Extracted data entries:

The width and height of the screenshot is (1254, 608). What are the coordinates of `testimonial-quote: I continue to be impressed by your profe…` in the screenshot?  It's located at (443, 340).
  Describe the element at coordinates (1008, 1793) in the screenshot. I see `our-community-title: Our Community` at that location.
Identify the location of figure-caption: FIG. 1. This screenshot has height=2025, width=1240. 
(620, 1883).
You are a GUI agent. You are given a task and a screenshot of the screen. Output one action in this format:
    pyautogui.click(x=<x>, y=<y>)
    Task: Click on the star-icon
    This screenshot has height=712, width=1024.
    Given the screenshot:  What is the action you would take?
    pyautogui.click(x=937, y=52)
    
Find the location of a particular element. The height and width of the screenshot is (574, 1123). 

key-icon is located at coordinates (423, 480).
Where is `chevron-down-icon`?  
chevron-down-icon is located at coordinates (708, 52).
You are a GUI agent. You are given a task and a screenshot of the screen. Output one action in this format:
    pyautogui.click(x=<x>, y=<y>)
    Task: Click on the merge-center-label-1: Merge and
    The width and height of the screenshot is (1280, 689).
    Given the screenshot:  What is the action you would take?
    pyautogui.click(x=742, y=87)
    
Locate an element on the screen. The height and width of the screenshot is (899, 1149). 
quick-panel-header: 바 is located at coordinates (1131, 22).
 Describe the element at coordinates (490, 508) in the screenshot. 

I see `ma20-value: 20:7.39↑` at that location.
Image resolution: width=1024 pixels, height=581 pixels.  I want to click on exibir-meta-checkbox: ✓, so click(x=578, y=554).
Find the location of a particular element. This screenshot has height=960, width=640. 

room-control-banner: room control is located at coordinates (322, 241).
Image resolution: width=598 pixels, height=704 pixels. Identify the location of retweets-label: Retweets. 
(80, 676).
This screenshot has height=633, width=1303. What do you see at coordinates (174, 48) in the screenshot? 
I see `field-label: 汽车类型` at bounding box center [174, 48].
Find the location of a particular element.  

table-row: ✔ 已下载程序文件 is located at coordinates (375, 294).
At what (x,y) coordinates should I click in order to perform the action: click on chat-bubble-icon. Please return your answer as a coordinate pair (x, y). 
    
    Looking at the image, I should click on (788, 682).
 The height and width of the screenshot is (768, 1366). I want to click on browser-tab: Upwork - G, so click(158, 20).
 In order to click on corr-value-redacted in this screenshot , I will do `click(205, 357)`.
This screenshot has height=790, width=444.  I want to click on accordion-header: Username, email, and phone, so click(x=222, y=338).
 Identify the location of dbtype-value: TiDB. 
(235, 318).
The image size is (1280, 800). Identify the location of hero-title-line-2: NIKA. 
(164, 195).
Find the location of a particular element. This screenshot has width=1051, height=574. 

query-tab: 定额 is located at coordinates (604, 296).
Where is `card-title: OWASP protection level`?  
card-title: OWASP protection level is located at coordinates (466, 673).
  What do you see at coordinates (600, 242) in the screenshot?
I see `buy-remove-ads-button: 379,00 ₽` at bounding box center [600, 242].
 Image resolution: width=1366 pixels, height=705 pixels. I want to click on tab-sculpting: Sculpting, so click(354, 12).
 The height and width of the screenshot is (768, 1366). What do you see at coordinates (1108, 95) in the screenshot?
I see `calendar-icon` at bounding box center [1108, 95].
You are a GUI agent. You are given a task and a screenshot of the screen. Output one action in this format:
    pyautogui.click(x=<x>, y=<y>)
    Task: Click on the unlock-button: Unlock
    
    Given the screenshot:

• [Task] Reproduce the data above verbatim, starting at the line that contains "The image size" and continuing through the final line of the data.

• [Answer]
The image size is (1280, 800). Identify the location of hero-title-line-2: NIKA. 
(164, 195).
Find the location of a particular element. This screenshot has width=1051, height=574. 

query-tab: 定额 is located at coordinates (604, 296).
Where is `card-title: OWASP protection level`?  
card-title: OWASP protection level is located at coordinates (466, 673).
  What do you see at coordinates (600, 242) in the screenshot?
I see `buy-remove-ads-button: 379,00 ₽` at bounding box center [600, 242].
 Image resolution: width=1366 pixels, height=705 pixels. I want to click on tab-sculpting: Sculpting, so click(354, 12).
 The height and width of the screenshot is (768, 1366). What do you see at coordinates (1108, 95) in the screenshot?
I see `calendar-icon` at bounding box center [1108, 95].
You are a GUI agent. You are given a task and a screenshot of the screen. Output one action in this format:
    pyautogui.click(x=<x>, y=<y>)
    Task: Click on the unlock-button: Unlock
    
    Given the screenshot:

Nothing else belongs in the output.